Properties of immunoaffinity purified 106-kDa Ca 2+ release channels from the skeletal sarcoplasmic reticulum

Abstract

The sulfhydryl-gated 106-kDa Ca 2+-release channel (SG-106) was purified by biotin-avidin chromatography from skeletal sarcoplasmic reticulum (SR) vesicles and used as an antigen to raise polyclonal anti-bodies. Western blots showed that the antisera crossreacted with the antigenic SG-106 and not with SR Ca 2+, Mg 2+-ATPase or with junctional foot proteins (JFPs) (Zaidi et al., 1989, J. Biol. Chem. 264(36), 21,725–21,736; 21,737–21,747). Polyclonal anti-body-affinity columns were used to selectively purify SG-106-kDa proteins which, upon incorporation in planar bilayers, revealed the presence of a cationic channels with properties similar to “native” Ca 2+-release channels obtained through the fusion of SR vesicles with planar bilayers. In agreement with measurements of Ca 2+ release from SR vesicles, sulfhydryl oxidizing and reducing agents (i.e., 2,2′-dithiodipyridine and dithiothreitol) respectively increased and decreased the open-time probability of 106-kDa Ca 2+-release channels.
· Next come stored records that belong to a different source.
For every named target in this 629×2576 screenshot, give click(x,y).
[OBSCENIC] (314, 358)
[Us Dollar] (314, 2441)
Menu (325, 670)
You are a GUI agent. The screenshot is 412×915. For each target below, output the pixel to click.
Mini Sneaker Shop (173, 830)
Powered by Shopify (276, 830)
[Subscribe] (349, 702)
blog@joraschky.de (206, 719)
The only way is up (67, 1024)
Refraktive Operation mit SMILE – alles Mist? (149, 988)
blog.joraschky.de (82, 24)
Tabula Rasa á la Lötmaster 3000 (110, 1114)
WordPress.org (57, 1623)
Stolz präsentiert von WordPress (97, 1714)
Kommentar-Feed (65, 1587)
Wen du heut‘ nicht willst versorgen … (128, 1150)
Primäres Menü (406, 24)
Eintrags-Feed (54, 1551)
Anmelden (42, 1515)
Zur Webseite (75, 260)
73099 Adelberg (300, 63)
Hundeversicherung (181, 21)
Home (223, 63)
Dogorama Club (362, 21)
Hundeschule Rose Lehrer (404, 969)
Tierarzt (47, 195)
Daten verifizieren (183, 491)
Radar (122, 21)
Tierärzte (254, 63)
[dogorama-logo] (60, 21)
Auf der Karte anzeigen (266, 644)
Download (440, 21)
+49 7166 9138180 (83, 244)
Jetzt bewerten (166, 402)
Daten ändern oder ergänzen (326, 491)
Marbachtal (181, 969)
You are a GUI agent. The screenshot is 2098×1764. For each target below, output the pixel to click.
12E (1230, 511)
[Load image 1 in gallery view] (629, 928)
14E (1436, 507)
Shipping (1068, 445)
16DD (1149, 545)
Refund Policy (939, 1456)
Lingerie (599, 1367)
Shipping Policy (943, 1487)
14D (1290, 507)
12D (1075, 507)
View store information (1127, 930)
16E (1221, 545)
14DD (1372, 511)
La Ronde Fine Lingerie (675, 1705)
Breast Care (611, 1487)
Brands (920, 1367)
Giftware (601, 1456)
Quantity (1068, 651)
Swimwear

In contrast with reports on JFPs, ryanodine at 0.5–1 n m increased the open-time probability and at 2–10 n m locked 106-kDa Ca 2+-release channels in a closed state rather than an open subconductance state. The SG-106 was activated by millimolar ATP, inhibited by millimolar Mg 2+, and blocked by micromolar ruthenium red. Adriamycin (2–10 μ m) caused a transient activation of SG-106 Ca 2+-release channels, followed by closure in about 5 min, and intermittent activation to a subconductance state. Polyclonal antibodies used to purify the SG-106 also activated the channel when added to the cis side but not the trans side of the bilayer. Thus, SG-106 channels possess features that are similar to “native” SR Ca 2+-release channels, are immunologically distinct from JFPs, and interact in seconds with nanomolar ryanodine in planar bilayers.